Loading...
Loading...
When legacy Instance Data Replication (IDR) is installed, scheduled jobs get created and run frequently by design. When IDR v2 is being used, all new replication sets are created in Washington DC and later. Additionally a new set of scheduled jobs are used and will continue to work when the infrastructure (Confluent Kafka cluster) for legacy IDR is disabled. The legacy IDR infrastructure is being disabled in phases from April 2025 through October 2025 in order to provide better support and ultimately a better IDR experience on the newer, more reliable v2 infrastructure. All affected customers have been notified that they need to upgrade their legacy replication sets through COMM records.
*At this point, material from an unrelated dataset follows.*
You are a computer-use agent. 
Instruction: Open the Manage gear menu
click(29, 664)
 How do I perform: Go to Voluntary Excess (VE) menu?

An issue has been identified where the jobs intended for legacy IDR are not automatically disabled when all replication sets have been migrated to v2. When the Confluent Kafka cluster is no longer reachable, these legacy IDR scheduled jobs continue to write errors to the log each time, which occurs once every few seconds and can cause the replication log (which extends syslog) to get flooded with Kafka TimeoutExceptions.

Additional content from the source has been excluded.